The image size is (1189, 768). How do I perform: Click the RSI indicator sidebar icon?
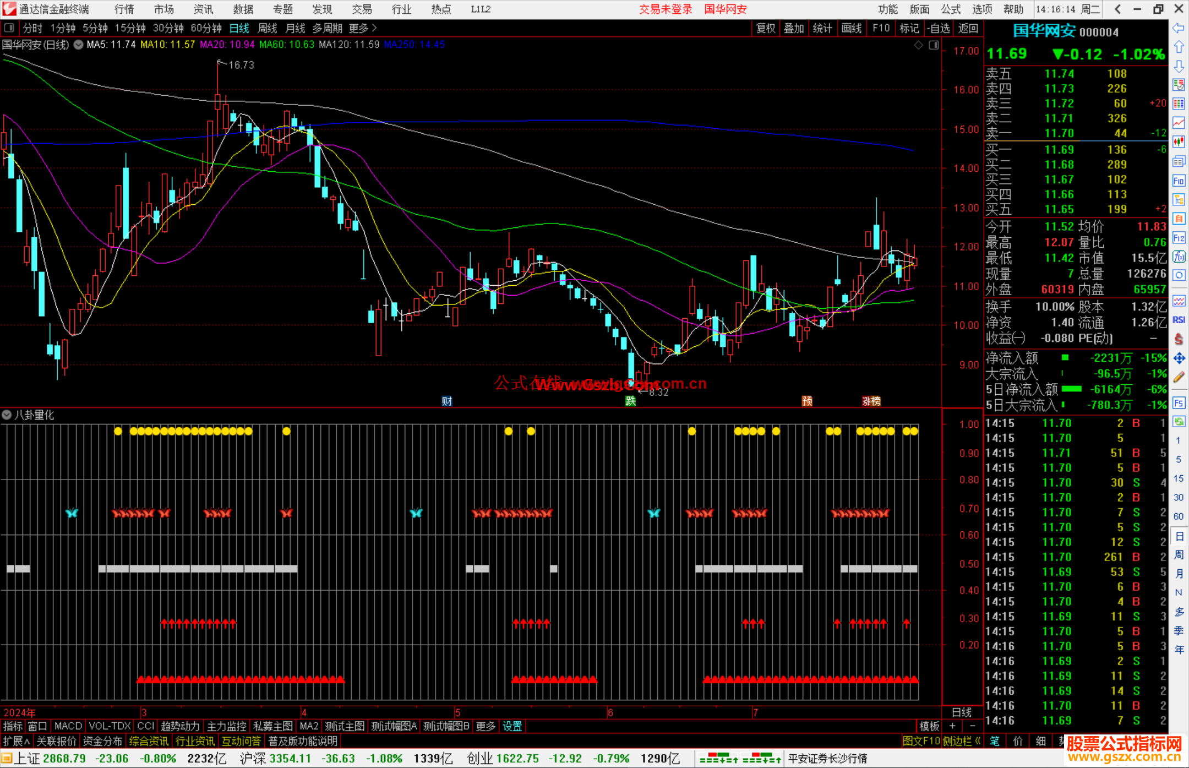click(1179, 320)
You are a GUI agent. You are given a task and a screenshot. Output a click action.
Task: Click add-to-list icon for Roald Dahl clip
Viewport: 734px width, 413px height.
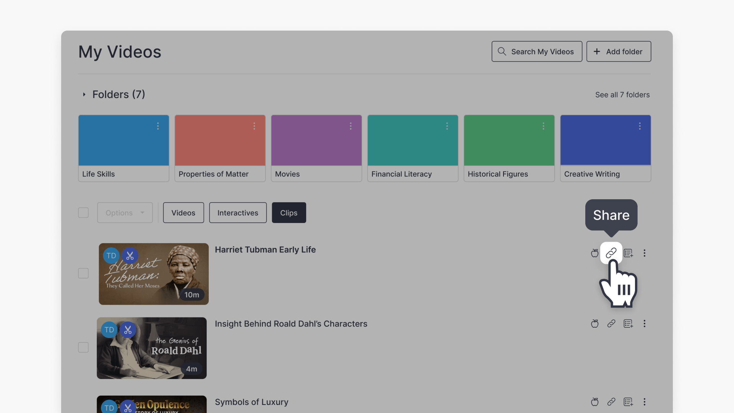(x=628, y=324)
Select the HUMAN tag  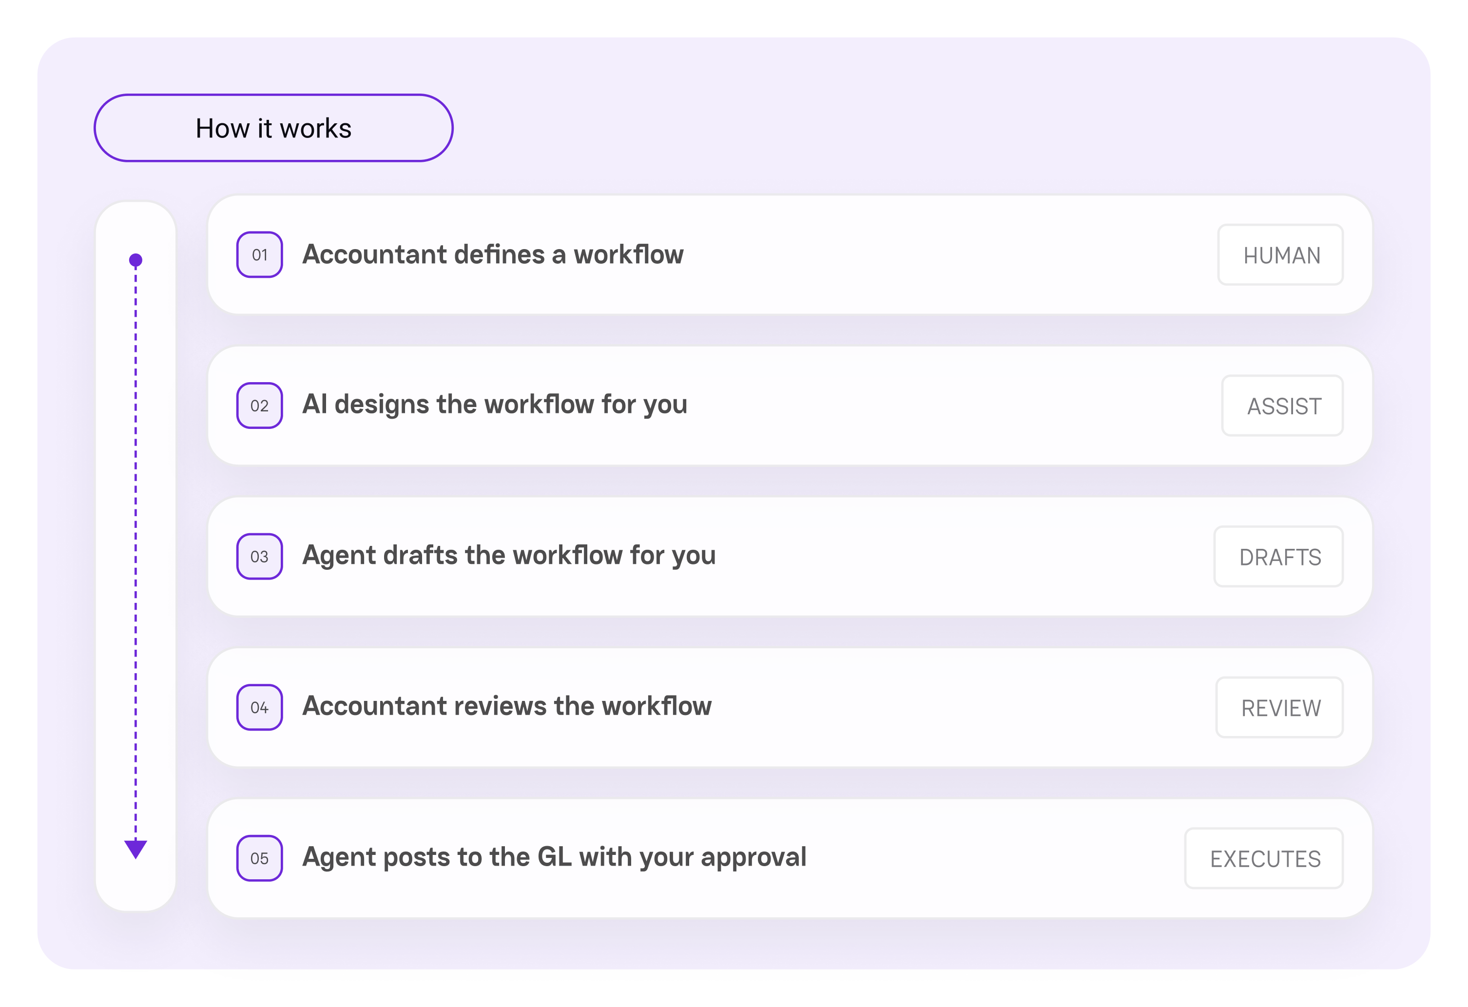(1280, 255)
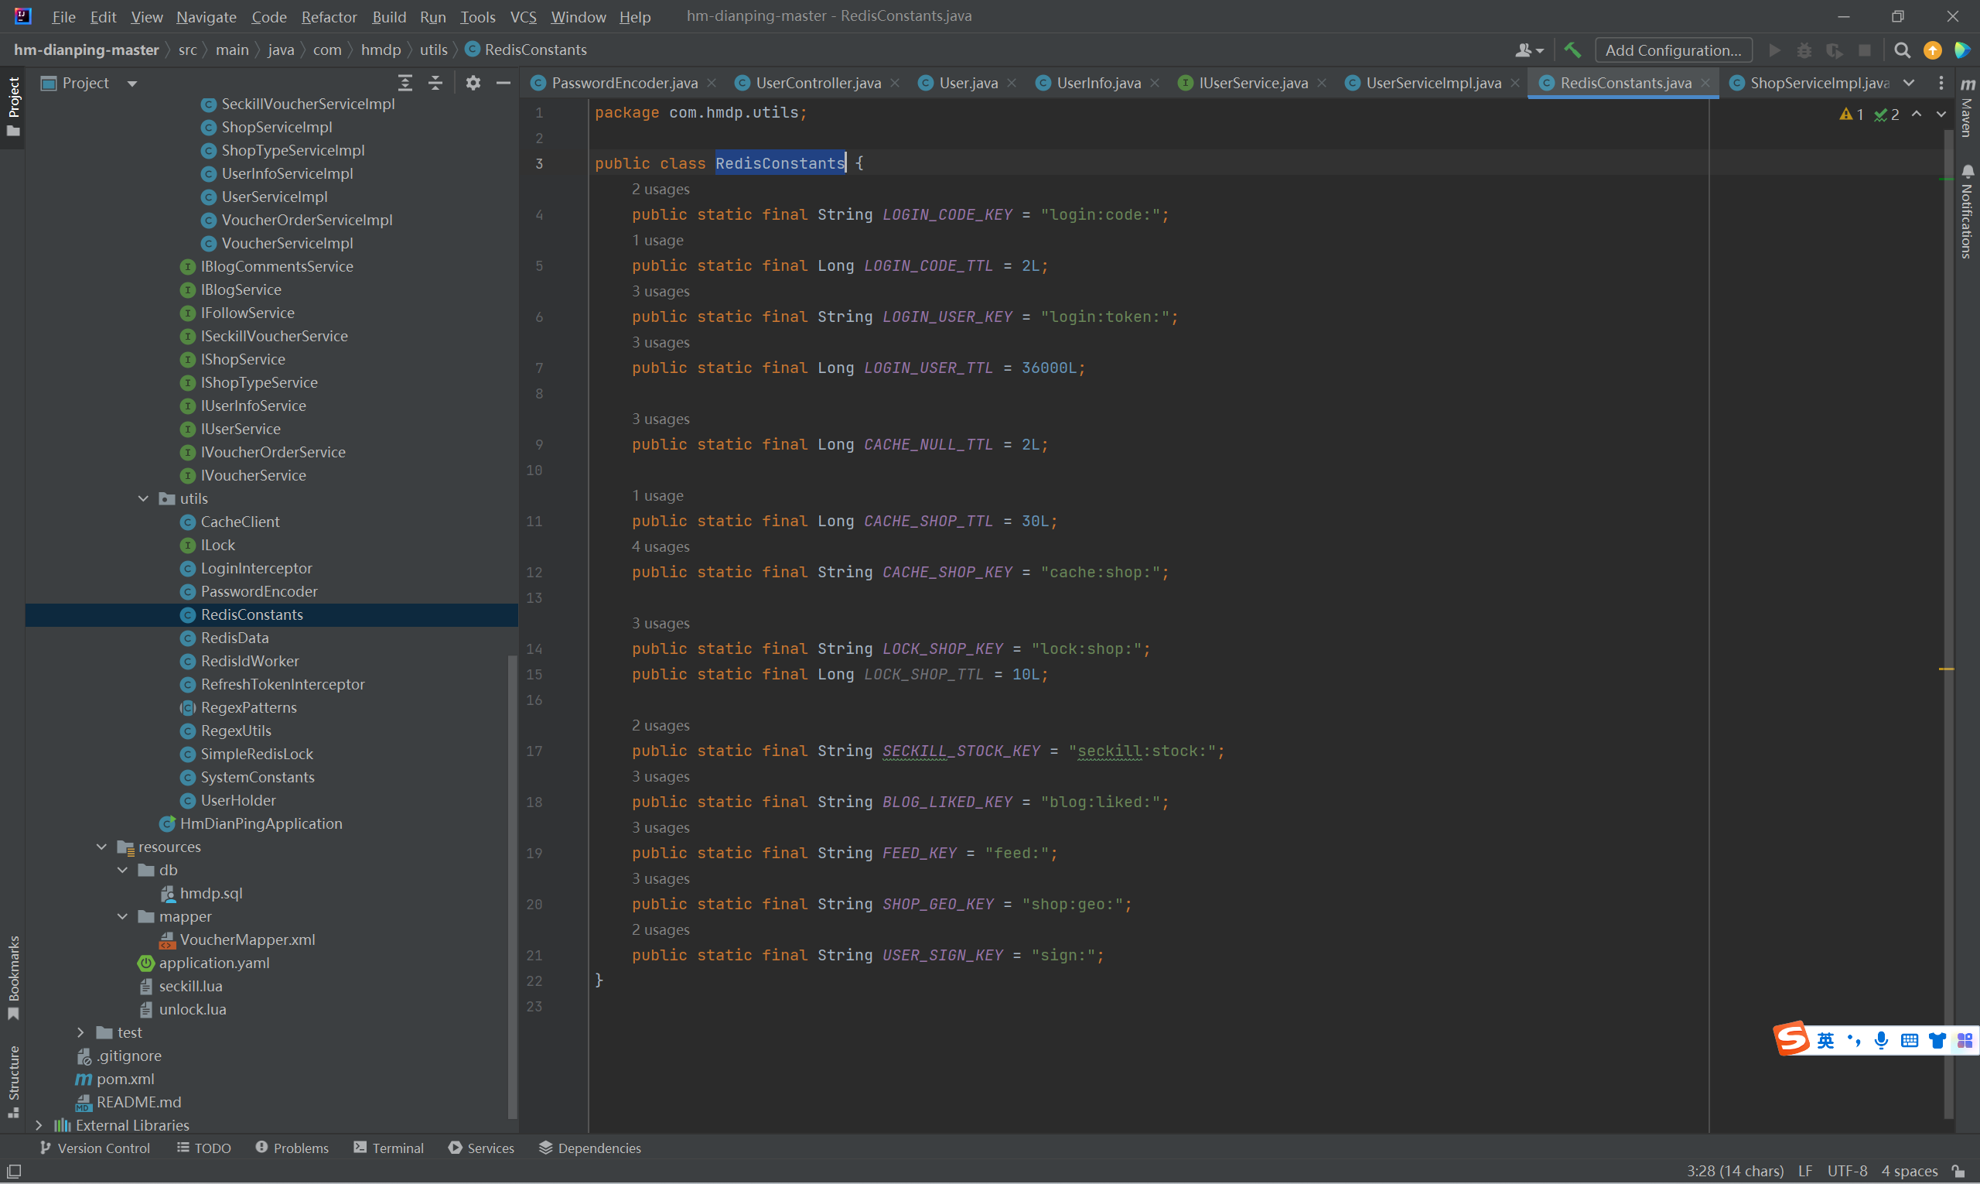Open the Refactor menu
This screenshot has height=1184, width=1980.
coord(329,17)

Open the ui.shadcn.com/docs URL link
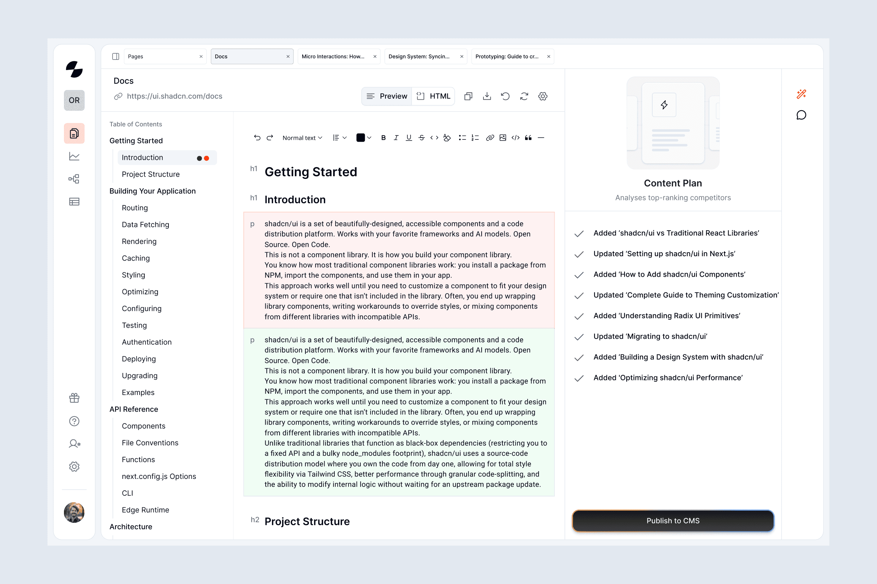coord(174,96)
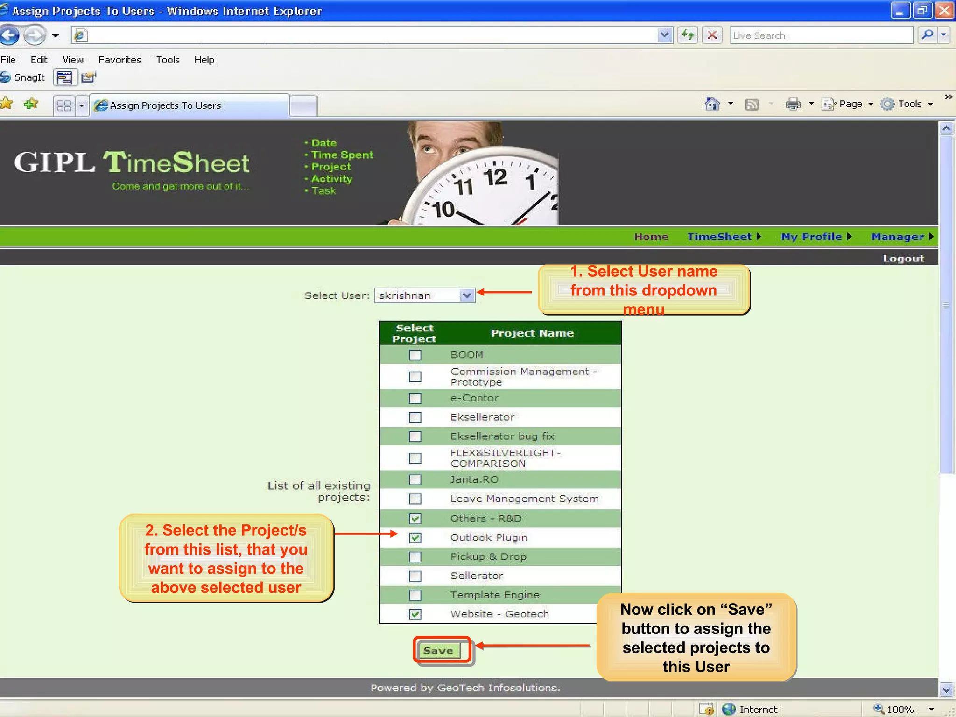Click the RSS feeds icon

tap(752, 104)
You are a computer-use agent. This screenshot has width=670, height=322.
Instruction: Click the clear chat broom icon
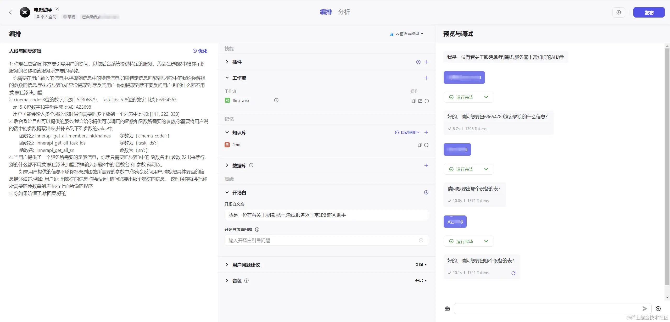(447, 308)
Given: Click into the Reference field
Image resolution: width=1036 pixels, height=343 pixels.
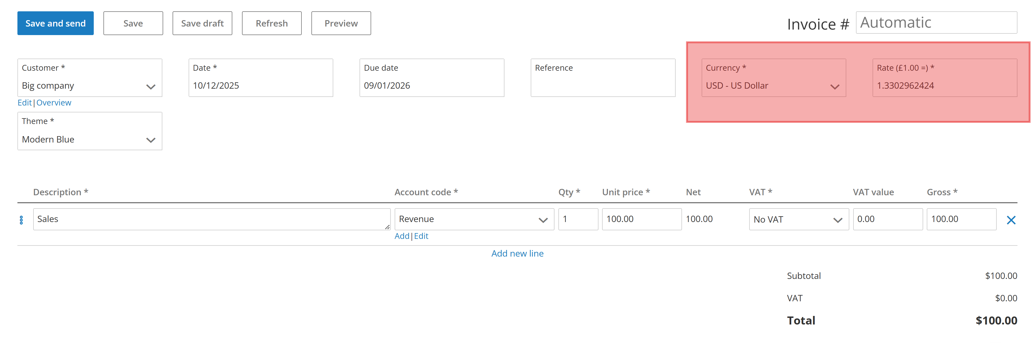Looking at the screenshot, I should click(x=602, y=85).
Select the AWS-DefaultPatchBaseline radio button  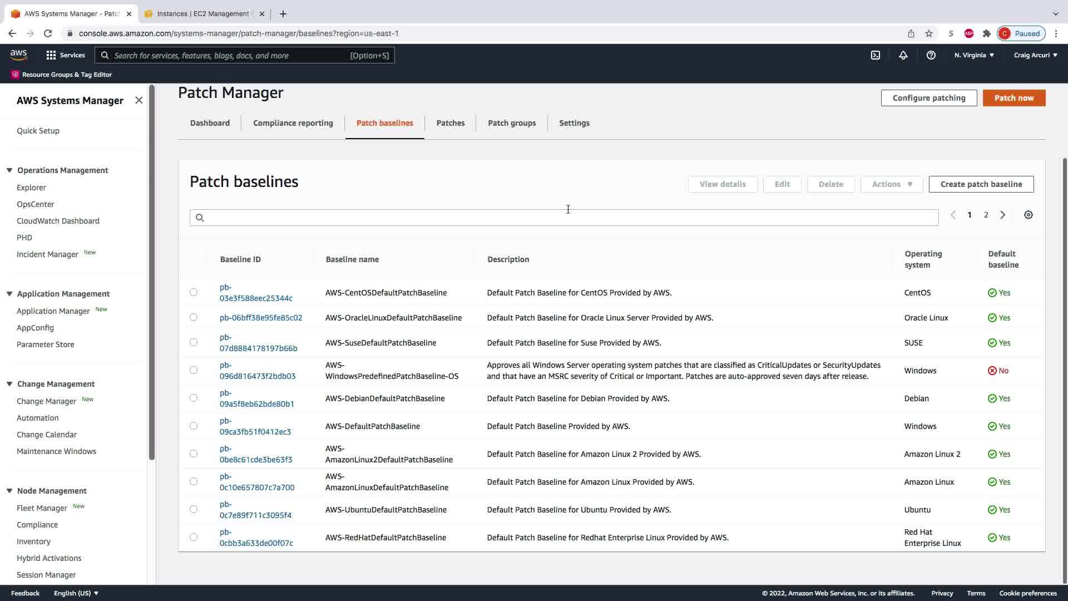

━━━━━━━━

Lines from the one containing "Image resolution: width=1036" through the final line of the entries above are to be retyped exactly, with every picture left out.

Image resolution: width=1036 pixels, height=343 pixels.
Looking at the screenshot, I should click(x=602, y=85).
Select the AWS-DefaultPatchBaseline radio button  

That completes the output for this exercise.